### DIMACS Theoretical Computer Science Seminar

Title: Privacy Amplification and Non-Malleable Extractors Via Character Sums

Speaker: David Zuckerman, Institute for Advanced Study

Date: Wednesday, October 5, 2011 11:00-12:00pm

Location: DIMACS Center, CoRE Bldg, Room 431, Rutgers University, Busch Campus, Piscataway, NJ

Abstract:

In studying how to communicate over a public channel with an active adversary, Dodis and Wichs introduced the notion of a non-malleable extractor. A non- malleable extractor dramatically strengthens the notion of a strong extractor.

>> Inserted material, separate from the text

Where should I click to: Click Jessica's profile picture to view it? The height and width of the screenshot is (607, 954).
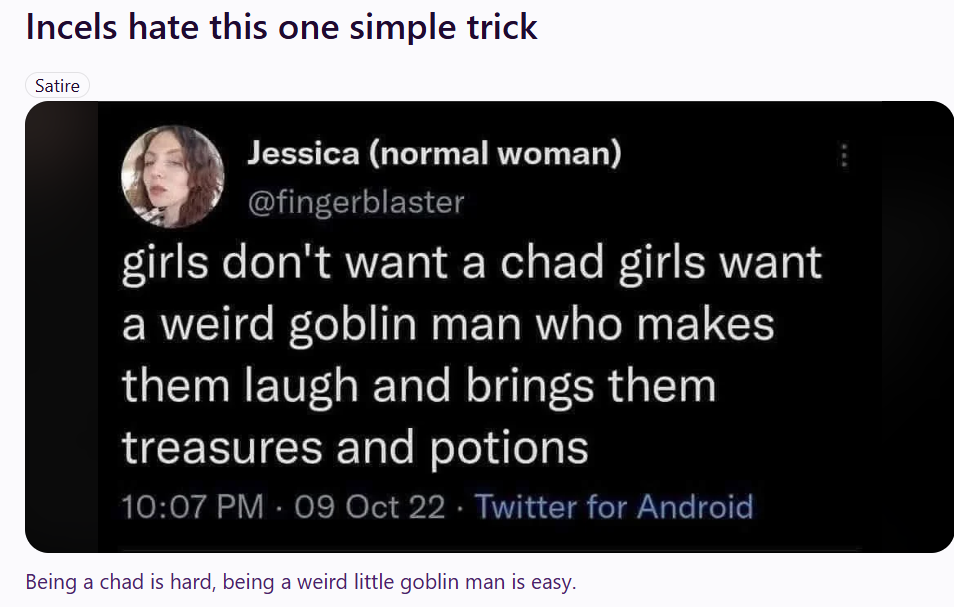[x=172, y=176]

A strong extractor takes two inputs, a weakly-random x and a uniformly random seed y, and outputs a string which appears uniform, even given y. For a non-malleable extractor nmExt, the output nmExt(x,y) should appear uniform given y as well as nmExt(x,A(y)), where A is an arbitrary function with $A(y) \neq y$.

We show that an extractor introduced by Chor and Goldreich is non-malleable when the entropy rate is above half. It outputs a linear number of bits when the entropy rate is 1/2 + a, for any a>0. Previously, no nontrivial parameters were known for any non-malleable extractor. To achieve a polynomial running time when outputting many bits, we rely on a widely-believed conjecture about the distribution of prime numbers in arithmetic progressions. Our analysis involves character sum estimates, which may be of independent interest.

Using our non-malleable extractor, we obtain protocols for "privacy amplification": key agreement between two parties who share a weakly-random secret. Our protocols work in the presence of an active adversary with unlimited computational power, and have asymptotically optimal entropy loss. When the secret has entropy rate greater than 1/2, the protocol follows from a result of Dodis and Wichs, and takes two rounds. When the secret has entropy rate $\delta$ for any constant $\delta>0$, our new protocol takes a constant (polynomial in $1/\delta$) number of rounds. Our protocols run in polynomial time under the above well-known conjecture about primes.

Joint work with Yevgeniy Dodis, Xin Li, and Trevor Wooley.